• **Task to carry out**
Each of the following records is to be printed verbatim.

• **Exercise material**
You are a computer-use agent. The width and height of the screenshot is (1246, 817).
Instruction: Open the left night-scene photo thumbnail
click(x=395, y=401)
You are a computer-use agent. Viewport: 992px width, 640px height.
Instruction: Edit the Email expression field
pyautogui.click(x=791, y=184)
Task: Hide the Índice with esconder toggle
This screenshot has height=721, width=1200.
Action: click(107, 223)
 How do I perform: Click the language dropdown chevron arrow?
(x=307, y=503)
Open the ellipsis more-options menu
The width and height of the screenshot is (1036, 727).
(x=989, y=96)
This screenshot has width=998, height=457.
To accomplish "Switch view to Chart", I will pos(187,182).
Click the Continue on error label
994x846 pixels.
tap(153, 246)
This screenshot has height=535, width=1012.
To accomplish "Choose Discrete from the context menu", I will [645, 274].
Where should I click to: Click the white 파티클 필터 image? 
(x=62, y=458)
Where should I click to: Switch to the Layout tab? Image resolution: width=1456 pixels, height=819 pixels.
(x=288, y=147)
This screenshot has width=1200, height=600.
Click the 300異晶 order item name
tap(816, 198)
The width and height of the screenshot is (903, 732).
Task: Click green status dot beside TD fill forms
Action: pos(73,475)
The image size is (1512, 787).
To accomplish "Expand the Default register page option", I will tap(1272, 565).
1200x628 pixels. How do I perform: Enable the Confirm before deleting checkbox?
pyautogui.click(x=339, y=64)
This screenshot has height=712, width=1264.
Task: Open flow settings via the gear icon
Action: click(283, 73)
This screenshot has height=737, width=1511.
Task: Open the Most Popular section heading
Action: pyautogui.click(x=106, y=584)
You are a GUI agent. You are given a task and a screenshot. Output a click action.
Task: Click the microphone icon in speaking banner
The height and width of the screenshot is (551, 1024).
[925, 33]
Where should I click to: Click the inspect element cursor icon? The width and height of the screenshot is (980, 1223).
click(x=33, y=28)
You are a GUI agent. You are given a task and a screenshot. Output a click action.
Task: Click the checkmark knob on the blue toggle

• **Written solution**
You are a computer-use agent. The width and height of the screenshot is (1246, 817).
Instruction: Open the left night-scene photo thumbnail
click(x=395, y=401)
You are a computer-use agent. Viewport: 992px width, 640px height.
Instruction: Edit the Email expression field
pyautogui.click(x=791, y=184)
Task: Hide the Índice with esconder toggle
This screenshot has height=721, width=1200.
Action: click(107, 223)
 How do I perform: Click the language dropdown chevron arrow?
(x=307, y=503)
Open the ellipsis more-options menu
The width and height of the screenshot is (1036, 727).
(x=989, y=96)
This screenshot has width=998, height=457.
To accomplish "Switch view to Chart", I will pos(187,182).
Click the Continue on error label
994x846 pixels.
tap(153, 246)
This screenshot has height=535, width=1012.
To accomplish "Choose Discrete from the context menu", I will [645, 274].
Where should I click to: Click the white 파티클 필터 image? 
(x=62, y=458)
Where should I click to: Switch to the Layout tab? Image resolution: width=1456 pixels, height=819 pixels.
(x=288, y=147)
This screenshot has width=1200, height=600.
Click the 300異晶 order item name
tap(816, 198)
The width and height of the screenshot is (903, 732).
Task: Click green status dot beside TD fill forms
Action: pos(73,475)
The image size is (1512, 787).
To accomplish "Expand the Default register page option", I will tap(1272, 565).
1200x628 pixels. How do I perform: Enable the Confirm before deleting checkbox?
pyautogui.click(x=339, y=64)
This screenshot has height=712, width=1264.
Task: Open flow settings via the gear icon
Action: click(283, 73)
This screenshot has height=737, width=1511.
Task: Open the Most Popular section heading
Action: pyautogui.click(x=106, y=584)
You are a GUI agent. You are given a task and a screenshot. Output a click action.
Task: Click the microphone icon in speaking banner
The height and width of the screenshot is (551, 1024).
[925, 33]
Where should I click to: Click the inspect element cursor icon? The width and height of the screenshot is (980, 1223).
click(x=33, y=28)
You are a GUI agent. You are given a task and a screenshot. Output a click action.
Task: Click the checkmark knob on the blue toggle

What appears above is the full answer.